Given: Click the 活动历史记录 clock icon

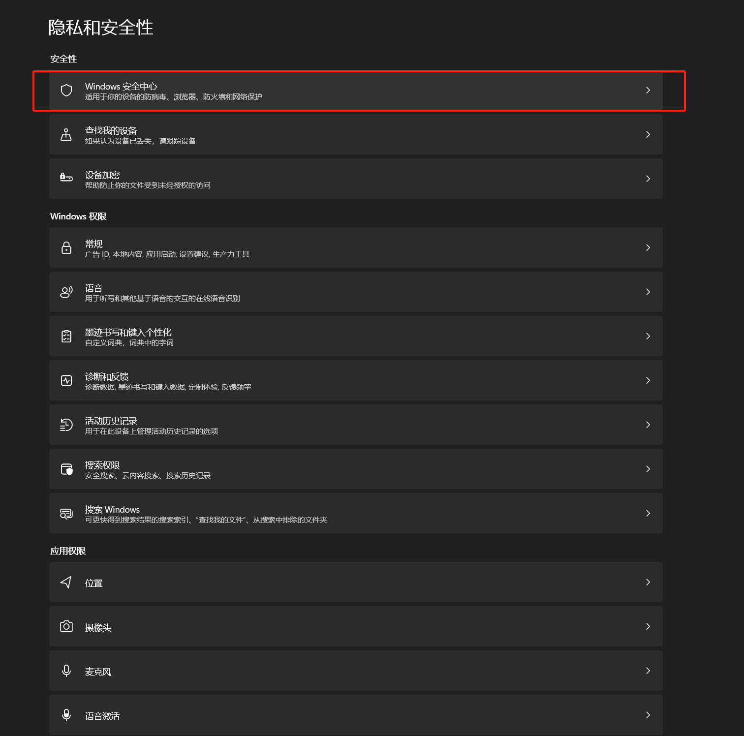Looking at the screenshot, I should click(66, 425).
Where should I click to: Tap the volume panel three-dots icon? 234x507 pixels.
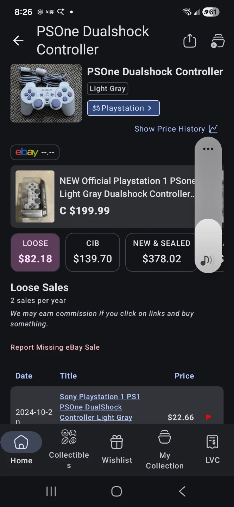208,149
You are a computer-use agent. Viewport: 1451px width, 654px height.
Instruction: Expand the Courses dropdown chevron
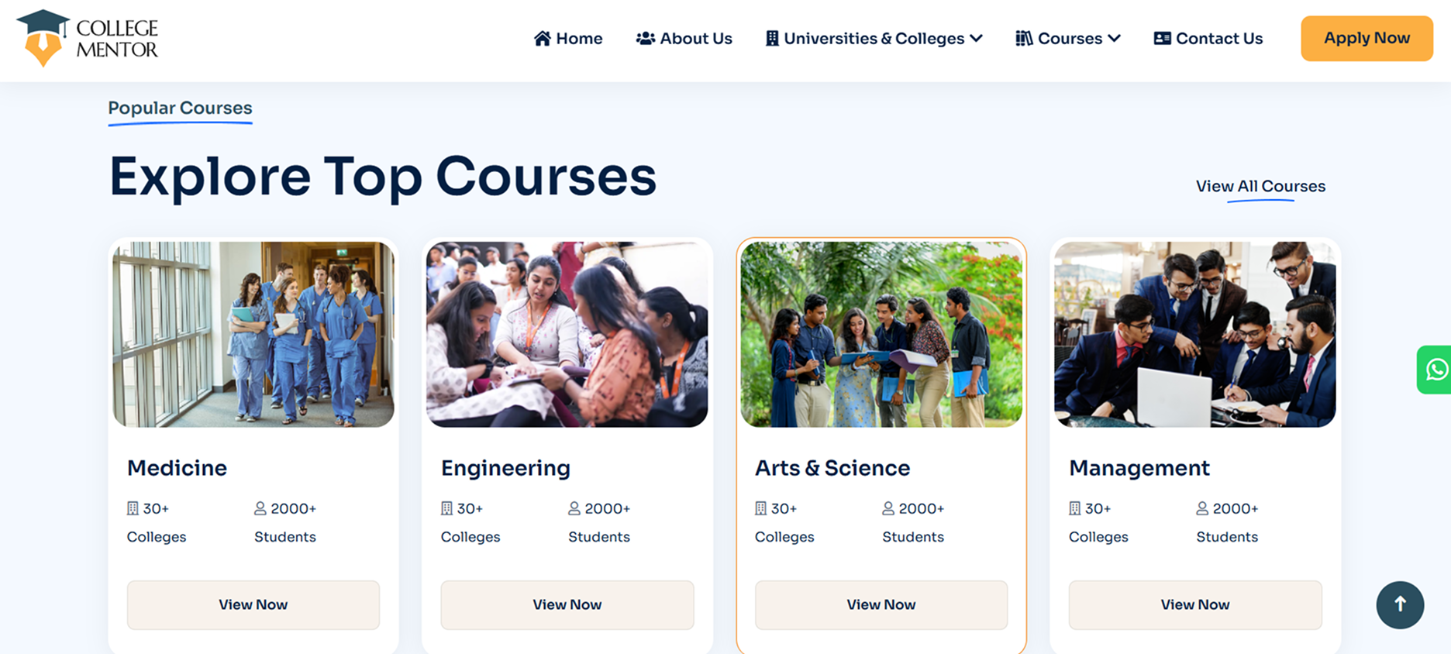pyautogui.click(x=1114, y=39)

* * *

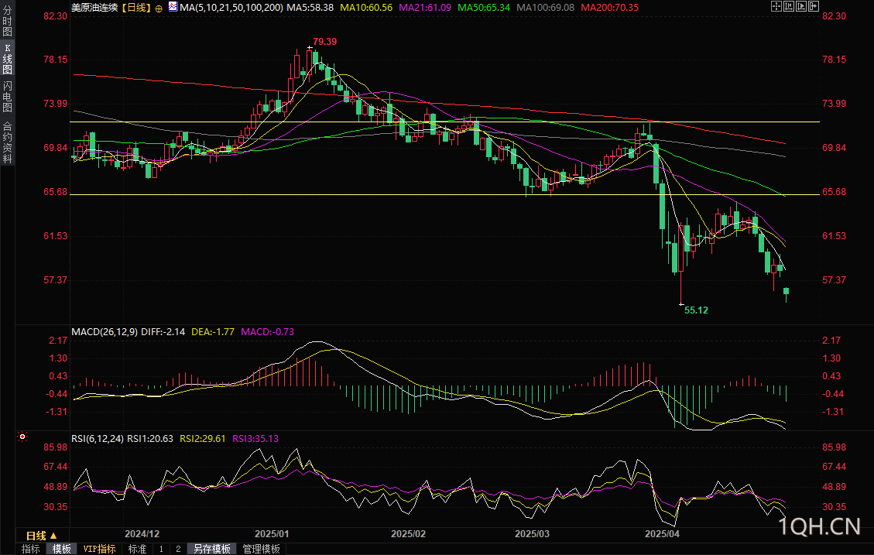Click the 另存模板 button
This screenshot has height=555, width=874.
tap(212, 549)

---

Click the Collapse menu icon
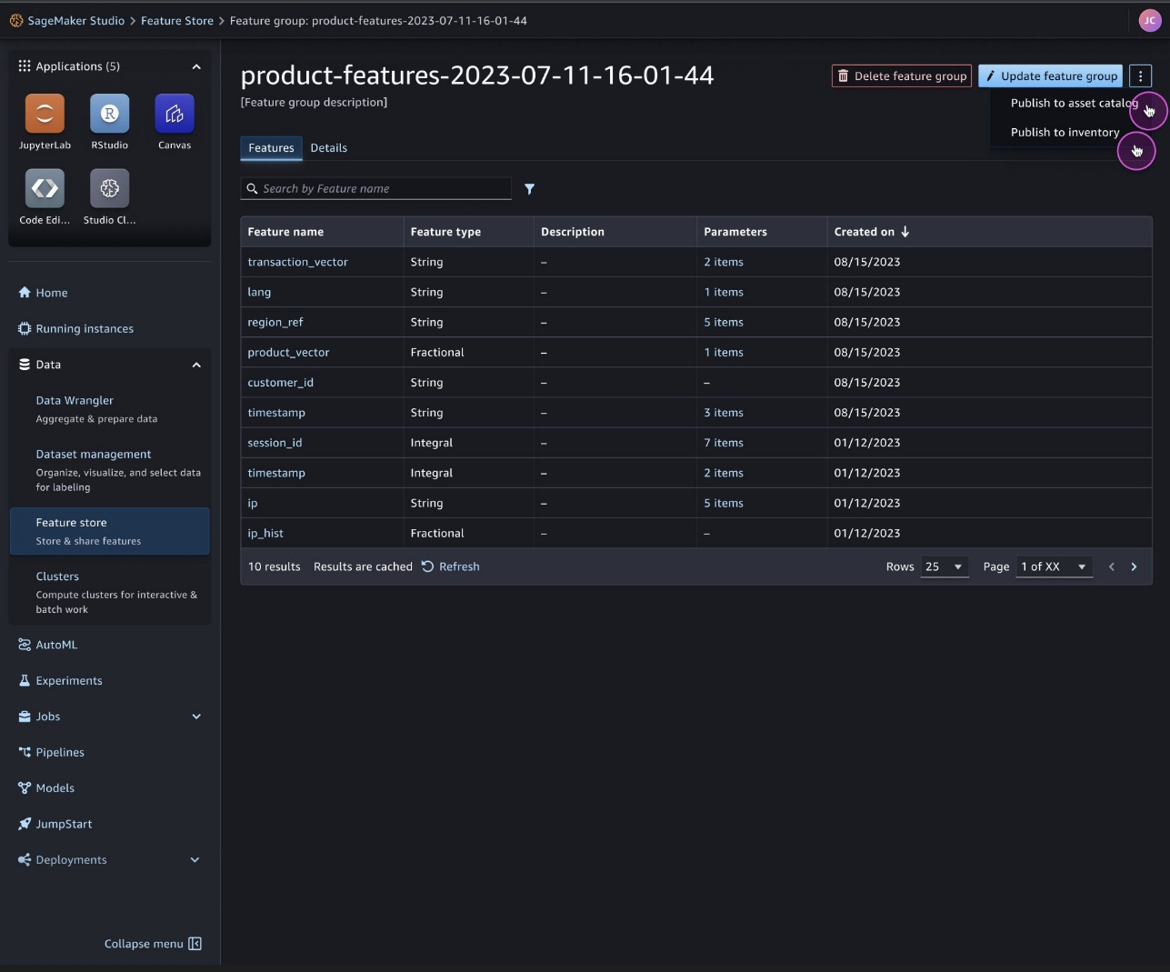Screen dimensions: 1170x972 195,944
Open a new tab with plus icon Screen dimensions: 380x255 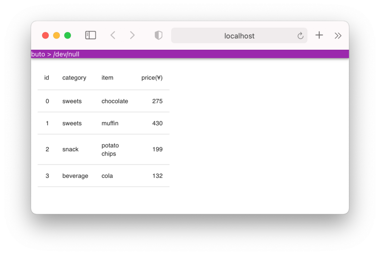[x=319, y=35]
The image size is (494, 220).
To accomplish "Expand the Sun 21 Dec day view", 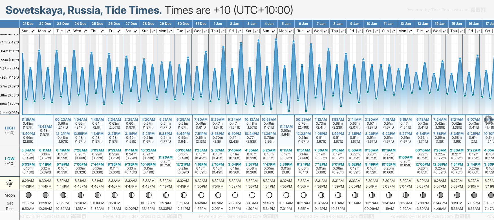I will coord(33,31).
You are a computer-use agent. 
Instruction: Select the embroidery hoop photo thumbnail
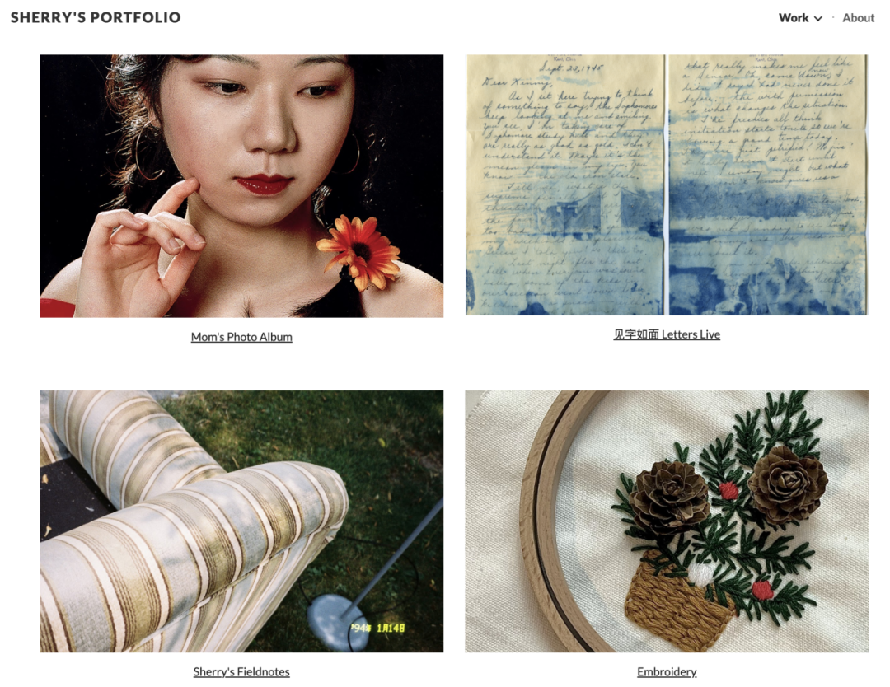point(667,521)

What you will do
Pull out every line of the records that includes the string "agent".

Solution
You are a computer-use agent. Viewport: 1451px width, 654px height.
You are a computer-use agent. 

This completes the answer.